Plaintiff alleges that "Judge Whelan's SHORT ORDER FORM and NOTICE OF ENTRY recently became available on May 12, 201[5] after the District Court's March 27, 2015 Opinion," and argues that this evidence was unavailable and would have changed the outcome of the Court's Order. DE 25, Reply Mem. p. 5. He contends that the Court relied upon the state court's previous orders, which granted the plaintiff in that case a default judgment against Izmirligil in a foreclosure action and that the May 12, 2015 order denied the default.1 Thus, according to plaintiff, the state court committed perjury and misled this Court by issuing two (2) contrary declarations. In granting defendant's motion to dismiss, however, the Court's Order did not rely upon the state court's orders in the foreclosure action. Rather, plaintiff's case was dismissed as barred by the Eleventh Amendment and pursuant to the doctrine of judicial immunity. Accordingly, plaintiff has not demonstrated that the newly discovered evidence is relevant to his case and his motion for reconsideration on this ground is denied.

Conclusion

For the foregoing reasons, plaintiff's motion for reconsideration is GRANTED as to his request to correct his name in the Order's caption from AZIR to ARIF and the motion is DENIED in all other respects.

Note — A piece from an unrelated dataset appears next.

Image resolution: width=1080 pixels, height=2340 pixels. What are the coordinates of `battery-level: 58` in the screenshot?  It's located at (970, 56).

An Amended Opinion and Order reflecting the change in the caption shall be issued separately and, thereafter, the Clerk of the Court shall issue an Amended Judgment which conforms to the caption in the Amended Opinion and Order.

SO ORDERED.

FootNotes


1. The Court could not locate a copy of the alleged May 12, 2015 state court order within plaintiff's exhibits, however, according to the portion of the May 12 decision cited by plaintiff, the order holds that no default judgment of foreclosure was obtained due to procedural errors on the part of the plaintiff in the state case.